**Data for processing:**
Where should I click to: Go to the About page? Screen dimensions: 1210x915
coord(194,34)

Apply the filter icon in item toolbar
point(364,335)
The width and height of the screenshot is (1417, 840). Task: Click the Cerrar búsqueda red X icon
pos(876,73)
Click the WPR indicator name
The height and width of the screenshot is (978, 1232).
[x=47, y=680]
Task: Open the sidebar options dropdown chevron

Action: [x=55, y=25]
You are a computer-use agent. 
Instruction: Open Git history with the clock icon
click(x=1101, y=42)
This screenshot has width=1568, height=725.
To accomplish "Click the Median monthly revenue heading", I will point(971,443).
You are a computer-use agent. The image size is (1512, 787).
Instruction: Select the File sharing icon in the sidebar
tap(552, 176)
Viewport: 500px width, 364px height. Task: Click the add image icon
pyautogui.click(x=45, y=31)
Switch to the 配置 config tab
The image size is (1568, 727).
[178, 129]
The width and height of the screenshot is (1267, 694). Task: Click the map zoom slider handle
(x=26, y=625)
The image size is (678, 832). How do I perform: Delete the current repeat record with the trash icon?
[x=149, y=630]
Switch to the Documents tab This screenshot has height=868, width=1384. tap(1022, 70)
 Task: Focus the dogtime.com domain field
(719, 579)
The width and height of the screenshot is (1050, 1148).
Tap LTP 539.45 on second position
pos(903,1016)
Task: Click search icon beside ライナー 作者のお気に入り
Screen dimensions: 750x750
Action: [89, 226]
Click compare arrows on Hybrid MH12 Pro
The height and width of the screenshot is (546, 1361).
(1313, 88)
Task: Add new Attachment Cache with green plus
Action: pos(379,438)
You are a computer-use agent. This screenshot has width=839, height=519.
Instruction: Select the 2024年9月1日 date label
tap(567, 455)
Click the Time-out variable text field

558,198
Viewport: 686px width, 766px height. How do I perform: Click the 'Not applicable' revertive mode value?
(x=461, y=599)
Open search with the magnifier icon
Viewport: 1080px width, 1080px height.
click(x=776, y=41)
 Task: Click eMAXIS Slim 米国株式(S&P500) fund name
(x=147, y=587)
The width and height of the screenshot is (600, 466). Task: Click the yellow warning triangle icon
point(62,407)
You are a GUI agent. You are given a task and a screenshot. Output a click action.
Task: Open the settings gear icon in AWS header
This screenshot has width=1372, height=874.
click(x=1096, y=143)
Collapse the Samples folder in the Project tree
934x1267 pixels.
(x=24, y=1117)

**The request:** Reproduce all of the data above line for line, without changing any character.

**The solution:**
Where should I click to: Go to the About page? Screen dimensions: 1210x915
coord(194,34)

Apply the filter icon in item toolbar
point(364,335)
The width and height of the screenshot is (1417, 840). Task: Click the Cerrar búsqueda red X icon
pos(876,73)
Click the WPR indicator name
The height and width of the screenshot is (978, 1232).
[x=47, y=680]
Task: Open the sidebar options dropdown chevron

Action: [x=55, y=25]
You are a computer-use agent. 
Instruction: Open Git history with the clock icon
click(x=1101, y=42)
This screenshot has width=1568, height=725.
To accomplish "Click the Median monthly revenue heading", I will point(971,443).
You are a computer-use agent. The image size is (1512, 787).
Instruction: Select the File sharing icon in the sidebar
tap(552, 176)
Viewport: 500px width, 364px height. Task: Click the add image icon
pyautogui.click(x=45, y=31)
Switch to the 配置 config tab
The image size is (1568, 727).
[178, 129]
The width and height of the screenshot is (1267, 694). Task: Click the map zoom slider handle
(x=26, y=625)
The image size is (678, 832). How do I perform: Delete the current repeat record with the trash icon?
[x=149, y=630]
Switch to the Documents tab This screenshot has height=868, width=1384. tap(1022, 70)
 Task: Focus the dogtime.com domain field
(719, 579)
The width and height of the screenshot is (1050, 1148).
Tap LTP 539.45 on second position
pos(903,1016)
Task: Click search icon beside ライナー 作者のお気に入り
Screen dimensions: 750x750
Action: [89, 226]
Click compare arrows on Hybrid MH12 Pro
The height and width of the screenshot is (546, 1361).
(1313, 88)
Task: Add new Attachment Cache with green plus
Action: pos(379,438)
You are a computer-use agent. This screenshot has width=839, height=519.
Instruction: Select the 2024年9月1日 date label
tap(567, 455)
Click the Time-out variable text field

558,198
Viewport: 686px width, 766px height. How do I perform: Click the 'Not applicable' revertive mode value?
(x=461, y=599)
Open search with the magnifier icon
Viewport: 1080px width, 1080px height.
click(x=776, y=41)
 Task: Click eMAXIS Slim 米国株式(S&P500) fund name
(x=147, y=587)
The width and height of the screenshot is (600, 466). Task: Click the yellow warning triangle icon
point(62,407)
You are a GUI agent. You are given a task and a screenshot. Output a click action.
Task: Open the settings gear icon in AWS header
This screenshot has width=1372, height=874.
click(x=1096, y=143)
Collapse the Samples folder in the Project tree
934x1267 pixels.
(x=24, y=1117)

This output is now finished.